Tutorial 27: Fault Tolerance — SC's Fundamental Advantage¶
Stochastic computing has inherent fault tolerance: a single bit-flip in a bitstream changes the encoded probability by only $1/L$. In contrast, a bit-flip in a fixed-point register can corrupt the MSB and cause catastrophic error. This property makes SC circuits naturally suited for radiation-hardened, memristive, and other unreliable hardware substrates.
Why SC is Fault-Tolerant¶
In fixed-point arithmetic, bit position determines significance. A flip in bit 15 (MSB) of a Q8.8 value changes the result by 128.0. A flip in bit 0 (LSB) changes it by 0.004. The expected error from a random bit-flip is enormous.
In SC, every bit has equal weight: $1/L$. A flip in any position changes the encoded probability by exactly $1/L$. With $L=1024$, the worst-case single-bit error is 0.001 — always small, regardless of which bit flipped.
| Metric | Fixed-point Q8.8 | SC (L=1024) |
|---|---|---|
| Worst-case single-bit error | 128.0 | 0.001 |
| Expected single-bit error | ~32.0 | 0.001 |
| Graceful degradation | No (MSB flip = catastrophe) | Yes (linear) |
| Error at 10% bit-flip rate | ~50-100% | ~10% |
1. SC vs Fixed-Point Under Bit Flips¶
import numpy as np
from sc_neurocore.utils.bitstreams import generate_bernoulli_bitstream, bitstream_to_probability
from sc_neurocore.utils.fault_injection import FaultInjector
p_true = 0.7
N_TRIALS = 100
for error_rate in [0.01, 0.05, 0.10, 0.20]:
sc_errors = []
fp_errors = []
for _ in range(N_TRIALS):
# SC: flip bits in a 1024-bit stream
bs = generate_bernoulli_bitstream(p_true, 1024)

SUPPLIED INFORMATION:
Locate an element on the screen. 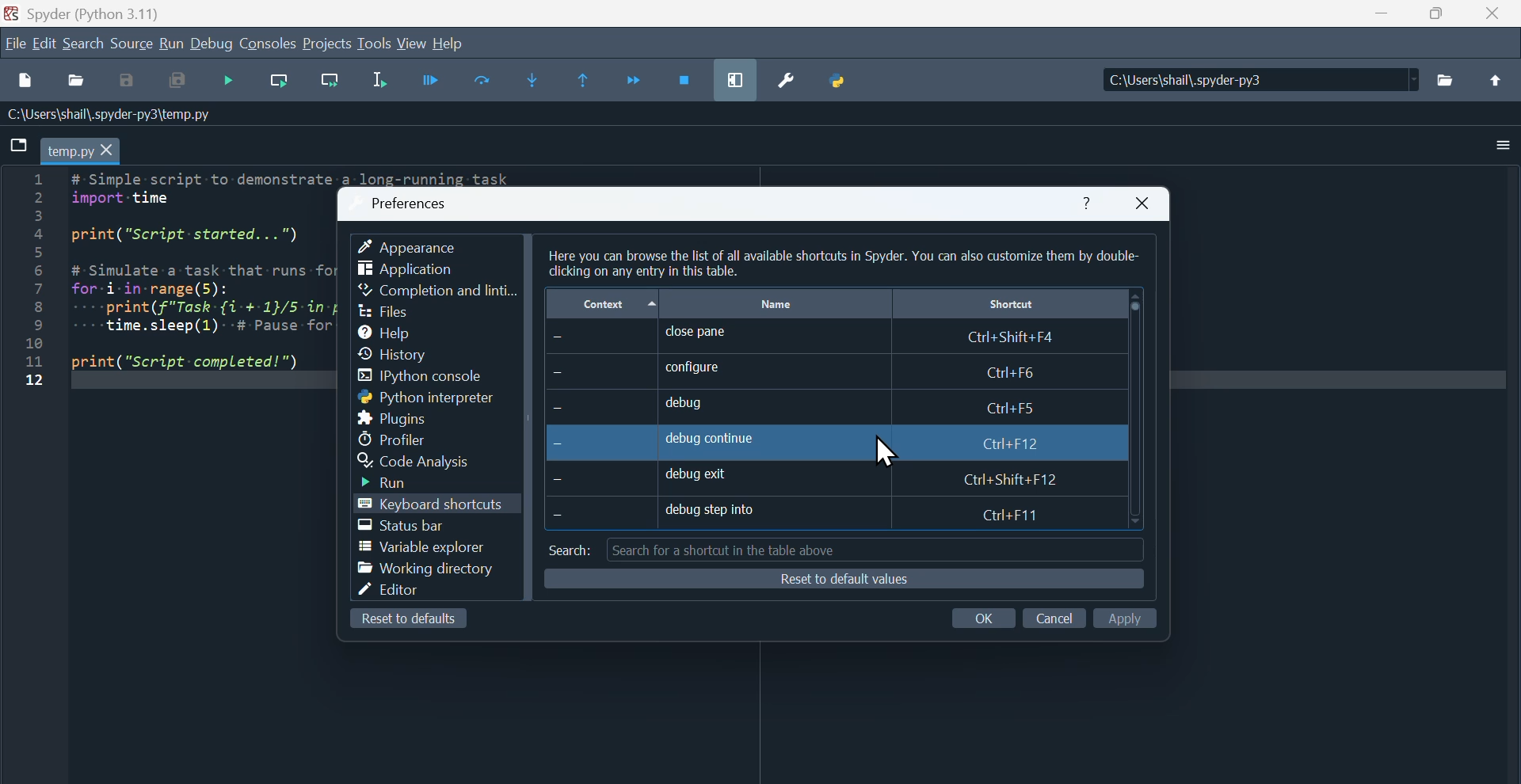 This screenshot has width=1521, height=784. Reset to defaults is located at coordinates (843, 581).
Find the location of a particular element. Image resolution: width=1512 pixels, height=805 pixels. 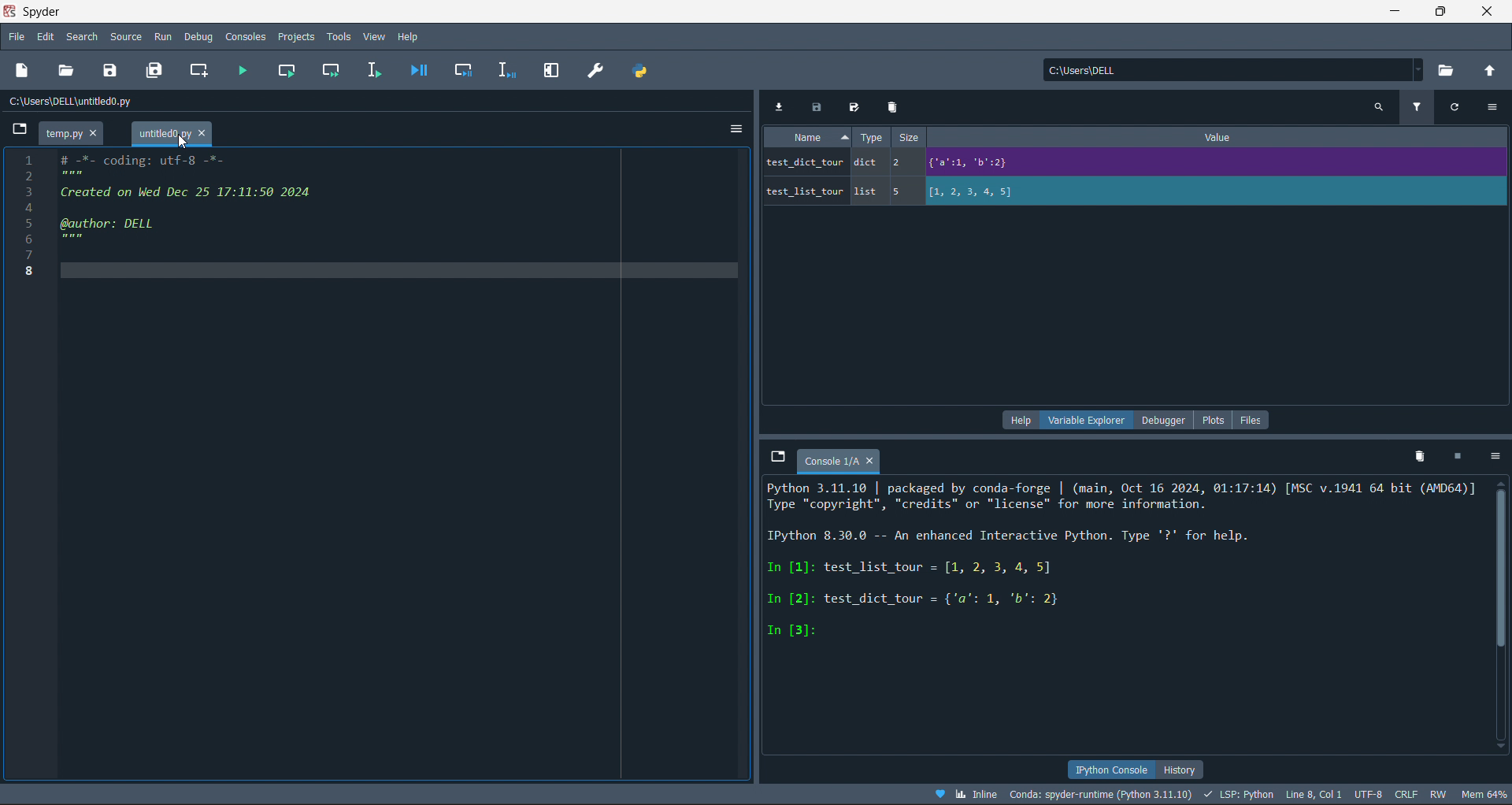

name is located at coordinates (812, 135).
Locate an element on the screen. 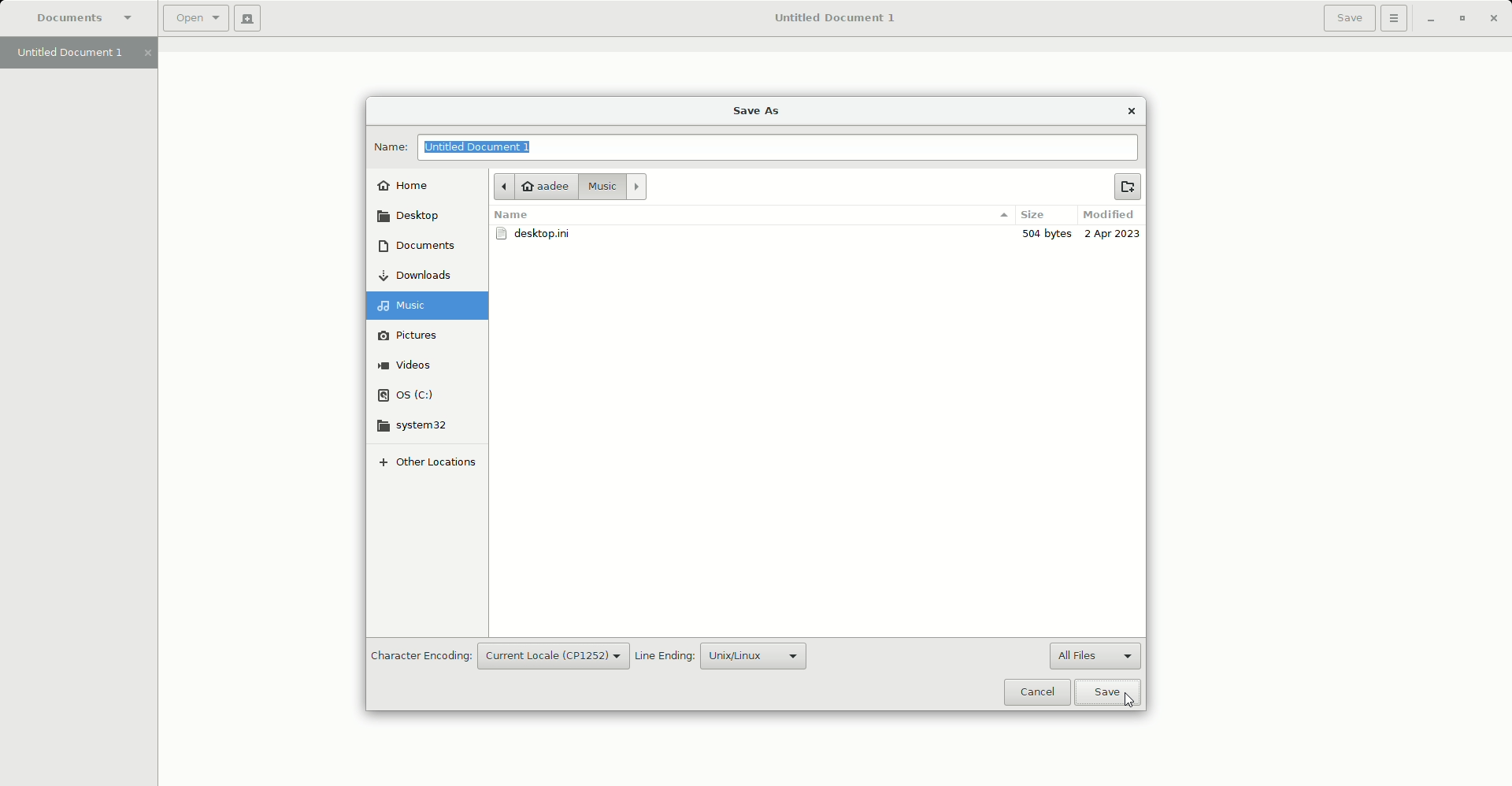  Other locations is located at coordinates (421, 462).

EXERCISE GOAL: Which metrics does the comparison table in the fault tolerance tutorial list? Rely only on the fault tolerance tutorial, not the listing.

OUTPUT BELOW:
- Worst-case single-bit error
- Expected single-bit error
- Graceful degradation
- Error at 10% bit-flip rate